Prompt » For the entries below, repeat exactly each line starting with the one that contains "Task: Click the spam comment text about обуви" and going on through the one that contains "This screenshot has width=807, height=534.", and no others.

Dataset records »
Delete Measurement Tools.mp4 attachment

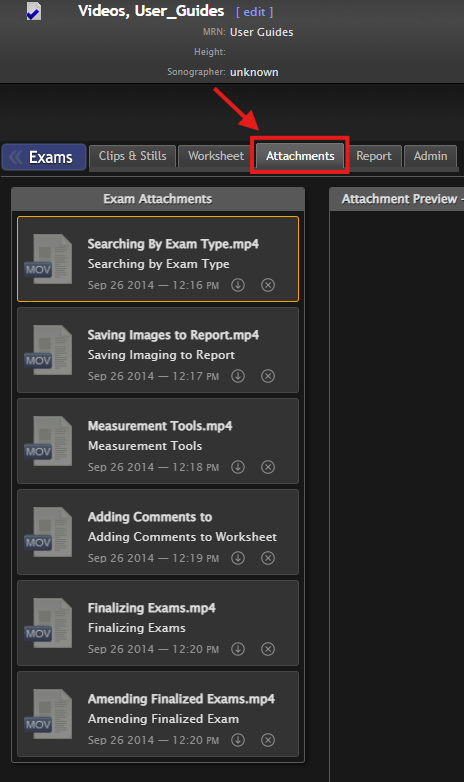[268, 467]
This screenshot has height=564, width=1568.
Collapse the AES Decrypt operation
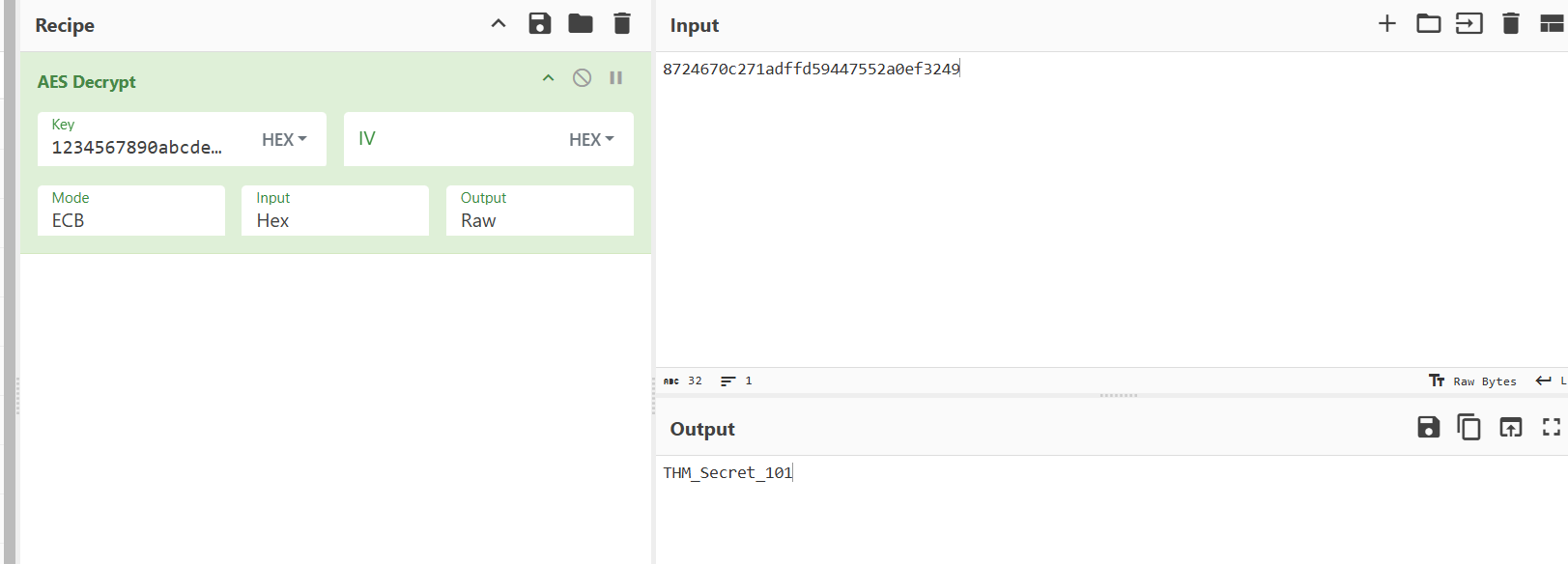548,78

...

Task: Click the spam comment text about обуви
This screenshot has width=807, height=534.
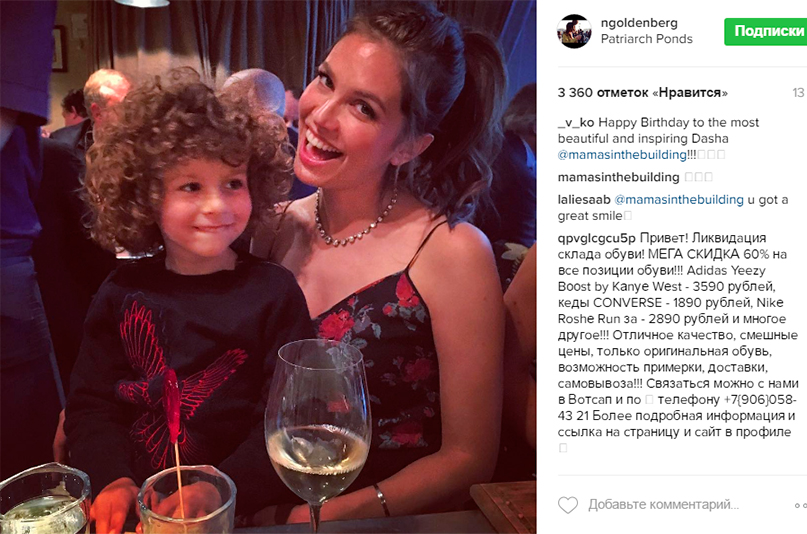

--

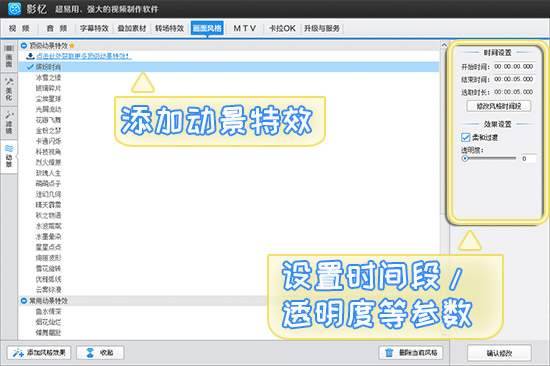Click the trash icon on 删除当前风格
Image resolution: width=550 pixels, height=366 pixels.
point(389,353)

Your response »
Task: Click the spam comment text about обуви
This screenshot has width=807, height=534.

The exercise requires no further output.